To this I would add my own observation that another part of the feast is the surprise of discovering new potential within oneself. With each lover, a somewhat different personality emerges: soft-spoken and maternal with X, flamboyant and dare-devil with Y, calm and full of practical wisdom with Z. Our perception of ourselves changes, broadens. Our self-esteem increases; we are thrilled not only with our beloved, but also with ourselves. It’s been suggested that the lover sees the beloved as god (assuming a totally loving deity) sees the soul: as perfect. Consequently, we have the sense of blossoming.
Anza-Borrego Desert, Springtime

Every stick bursts into blossom.
Flame-beaked ocotillos
wave in the warm wind.
The scar of an arroyo
silvers with a living stream.

This is the most precious garden:
not hothouse orchids
but the desert lavish with gold
brittlebush, our-lady’s-slippers,
bells ringing indigo and mauve.

Just one season of unstinting rain,
and this place of thirst
blooms the richest Eden.
The lilac-plumed grass
tames to our hands.

So after years without love,
tenderness makes us flower.
So our face
becomes the face of All,
unfolding petal by petal.

~ Oriana @ 2011


There is luv, love, and Love. Luv and love are pretty frequent, especially in youth. Great love may happen once or twice in a lifetime. Maybe three times. Some people never get to experience it, though at least once in a lifetime is common. It can happen in youth, and be both ecstatic and excruciating. It can happen at an older age, when it is said to be particularly fulfilling, two mature people sharing their richness and life wisdom, treasuring each tender moment, not willing to lose any of that precious happiness by arguing over trivia. When Jack Gilbert arrives at the threshold of old age and pleads with the gods, he does not ask for fame and riches. He begs, “Let me fall in love one more time.”

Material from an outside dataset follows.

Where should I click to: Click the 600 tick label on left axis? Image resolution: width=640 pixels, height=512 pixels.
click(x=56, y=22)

Can great love last forever, or is that just a cultural myth? I once met a man, an eminent scientist, whose great love happened to be my mother (they met while studying at the same university). Both of them were at that point married to other partners. One time in my teens, I got to watch the two of them together. He paid no attention to me – so much for youthful beauty. Moth to flame, he still visibly worshipped my mother, middle-aged and hardly a sex goddess. But to him she was always his intellectual Aphrodite.

One of the phenomena of great love is the feeling that we have met our twin at last – ourselves, the way we would be if we happened to be of the opposite sex. The idea of the “missing half” in Plato’s Symposium also comes to mind. But we are not hemispheres – we are very complex polygons. If the mate happens to fit along some of the angles, it’s already a cause for joy. If he happens to fit along many angles, we are only too ready to claim that he is the “Twin Flame,” the soul-mate, “The One.” But we need to remember that the fit is always only partial. And that’s fine. It’s more interesting that way.

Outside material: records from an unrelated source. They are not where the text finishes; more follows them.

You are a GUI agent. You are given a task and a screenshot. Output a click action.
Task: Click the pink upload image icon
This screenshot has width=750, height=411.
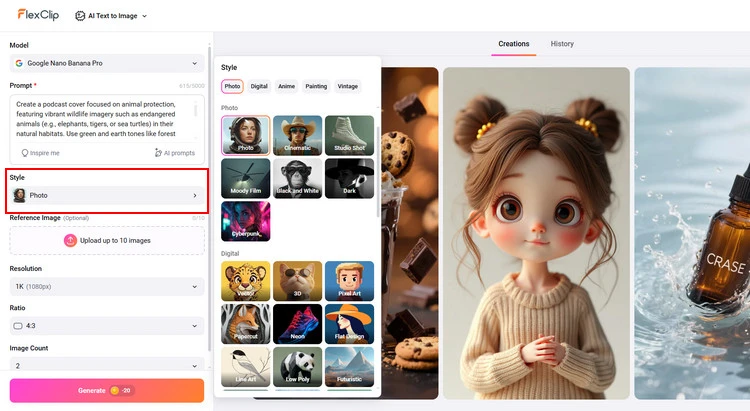coord(70,240)
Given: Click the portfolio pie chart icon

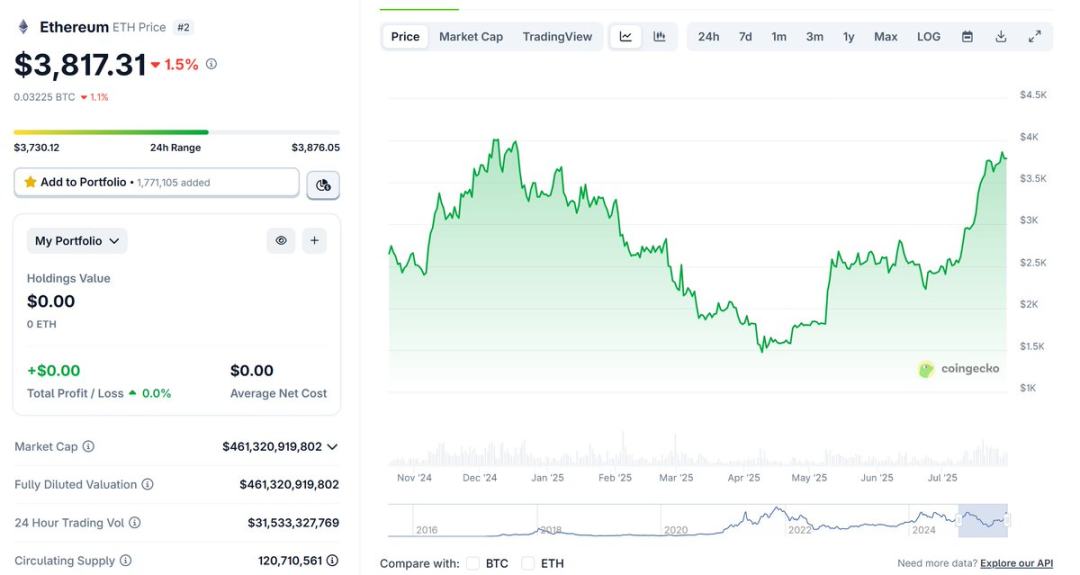Looking at the screenshot, I should [323, 184].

We rarely marry our great love. In a not uncommon scenario, great love is not even reciprocated. And yet it is life-transforming. The gift of self-expansion remains.

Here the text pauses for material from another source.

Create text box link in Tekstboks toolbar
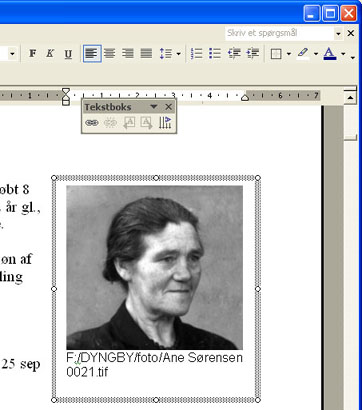This screenshot has height=410, width=362. [92, 123]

In my case, for great love, for passion, my neocortex (the “thinking brain” – though this definition is too narrow) has to be "delighted," and not just my emotional brain. When the neocortex also becomes deeply engaged, then it’s just amazing, amazing . . . A “whole-brain” love that makes the slightest touch electrifying, a seemingly casual remark engraved in memory forever because the Beloved said it. And the pine tree he happened to stand near while he said it becomes a sacred tree. Add music, and it becomes “our music.”

Speaking of music: the kind of music we happen to love, which brings us close to rapture, is a potent releaser of dopamine in the brain’s mesolimbic reward system. In college, I briefly dated a composer. One day as we were walking across the campus toward the library with its piano rooms, where he played for me, he lowered his voice and said, “Isn’t music the most voluptuous pleasure there is?” I said yes, but I wasn’t yet at the stage where this was true for me. That came soon enough. During a time of a traumatic heartbreak, it was music that kept me alive – the only reliable source of pleasure, aside from the visual beauty of California.

“If music be the food of love, play on” (Shakespeare, Twelfth Night). Doing something dopamine-enhancing with a lover, such as listening to favorite music, strengthens the relationship.  The relationship may in fact end, but the gift of “our music” remains. Once the grief of loss is resolved, that music continues to be very rewarding, in part through fond memories. "The music to come to" is how one of my friends describes Tchaikovsky's Violin Concerto.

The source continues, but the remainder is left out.